Nasz specjalista pisze o sobie:

Od zawsze lubiłam pomagać. Czynnie angażowałam się w działania woluntarystyczne, zwłaszcza w  pomoc rodzinom z problemem alkoholowym. Po studiach rozpoczęłam pracę w szkole i tak zostało do dziś. Obecnie pracuję w szkole z oddziałami integracyjnymi, co jest dodatkowym wyzwaniem dla pedagoga. Lubię to, co robię, ale jednocześnie szukam nowych wyzwań. Jako trener szybkiego czytania poszerzam możliwości ludzkiego mózgu, a pisząc artykuły w serwisach, dzielę się tym, co wiem.

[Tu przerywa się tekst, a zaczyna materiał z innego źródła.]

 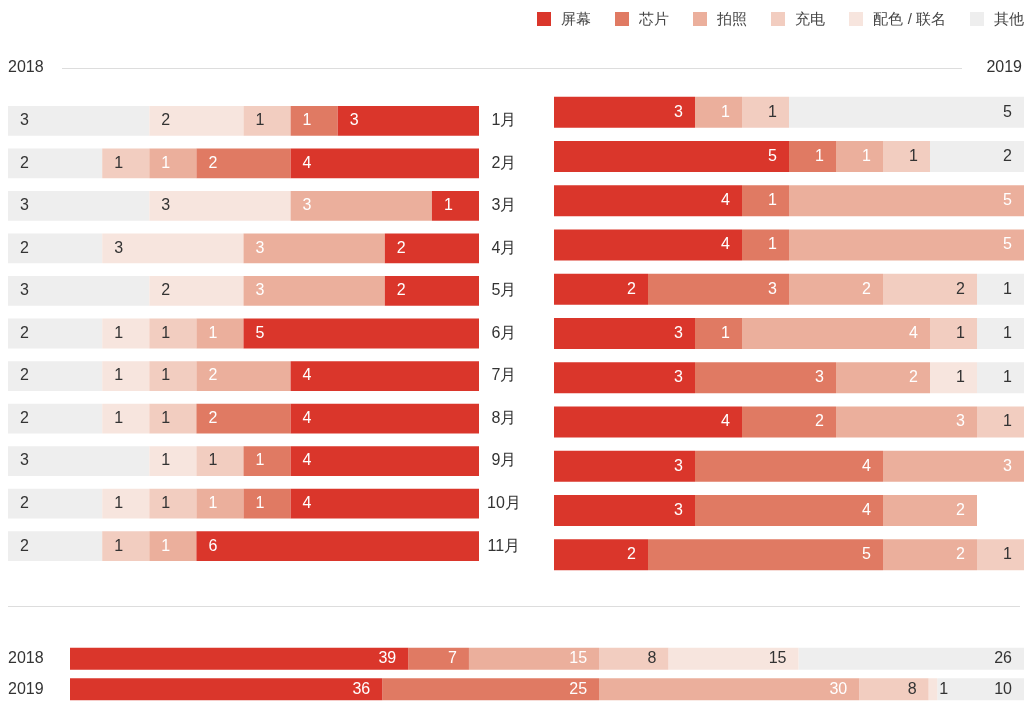 What do you see at coordinates (778, 658) in the screenshot?
I see `data-label: 15` at bounding box center [778, 658].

Odskocznią od życia zawodowego są dla mnie książki oraz zacisze domowe, zapach namiętnie pieczonych ciast i aromat świeżo zaparzonej kawy. No i rozmowy przy stole – o marzeniach, pragnieniach i nadziejach.

Od kilku miesięcy odnajduję szczęście w macierzyństwie, w odkrywaniu świata przez cudowną małą istotkę. Życie nabiera  innej jakości, już nie trzeba tak się śpieszyć...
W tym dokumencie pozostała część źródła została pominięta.